The dress would not be complete without, of course, a bouquet. Although people (and non-humans alike, in the form of Neanderthals) have used flowers as the symbol of love for millennia, the tradition of the bride carrying a bouquet indeed existed in ancient times, albeit in the form of garland. Ancient Roman brides, often wore flowers which symbolized fertility and loyalty. In the middle ages, it is thought that herbs were carried, particularly dill, which was thought to ward off evil spirits and increase sexual desire and, of course, mask the smell of body odour in trying times! It was again Queen Victoria marrying Prince Albert which rose the popularity of flower bouquets through depictions of their wedding, which were widely spread. By holding an arrangement of different flowers, each individual flower thought to symbolically represent some part of the Queen and Prince’s courtship, the bouquet, along with a white dress, became widely popularized through the popular media, and the masses that followed. Although today, we choose bouquets mostly for colour and beauty, flowers have still remained a symbol of love.

Now comes the question: why then, do brides toss their bouquets? The tradition originates from England, which quickly spread across most of the Western world. The symbolism behind tossing the bouquet comes from a bittersweet notion: on her wedding day, the guests would often try to rip a piece of the bride’s dress in order to obtain some of her good luck. The tossing of the bouquet was not only a way to pass on that luck while keeping the dress intact, but also served as a diversion tactic to quickly get away from an eager crowd!

Apart from the bridal traditions of the dress, flowers, and the tossing of the bouquet, no wedding, of course, would be complete without the rings, the true symbol for marriage for both bride and groom.

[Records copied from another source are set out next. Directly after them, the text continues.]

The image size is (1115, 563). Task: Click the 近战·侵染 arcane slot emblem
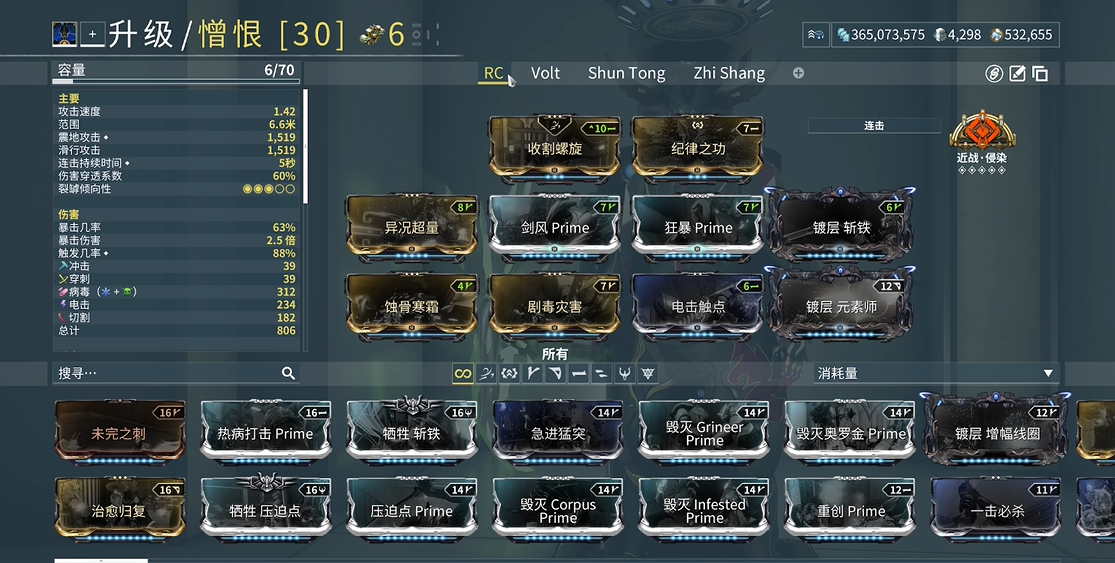click(980, 132)
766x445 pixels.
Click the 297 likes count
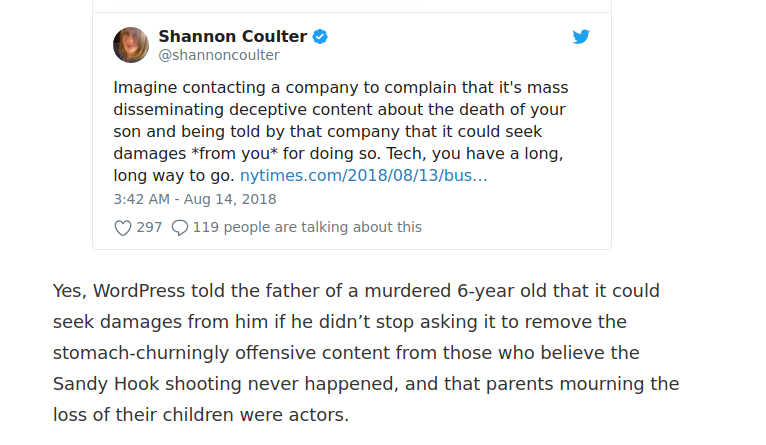(149, 228)
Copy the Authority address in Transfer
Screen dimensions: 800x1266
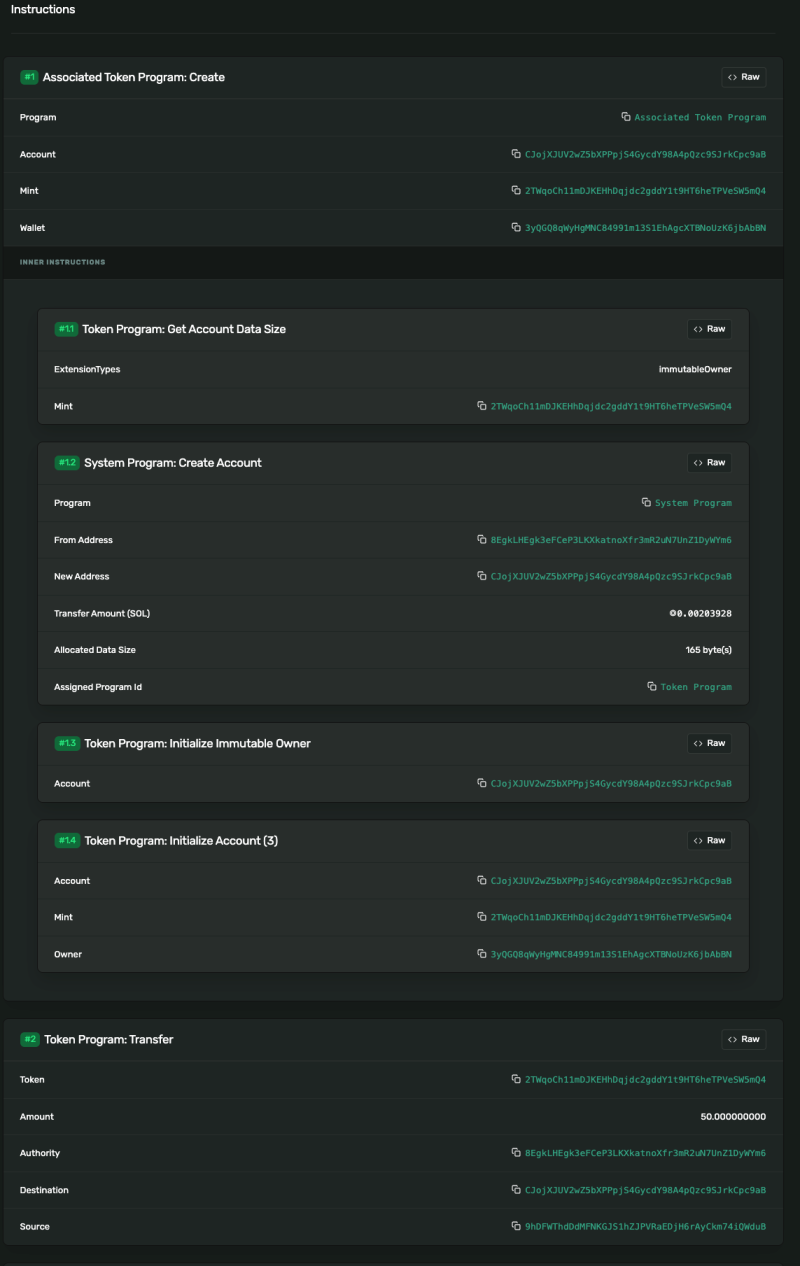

The rings themselves, a closed loop, symbolize ongoing, never-ending and eternal love. They are generally worn on the third finger, on the left hand customarily in the west. In ancient Roman times, it was believed that there was a vein that runs directly from that specific ring finger straight to the heart, furthering the notion of romantic love tied to marriage.

Weddings, particularly in modern times, no longer symbolize the union of marriage as an exchange of wealth, as a forging of partners in economy, and an obligation to further family politics, but instead a symbolization of true love. The reason we continue on with these traditions is not because they are simply markers of a special day, but because we do hope to find true and great love in our lives, and keep hope that in some way, these traditions assure us that a loving life lies ahead.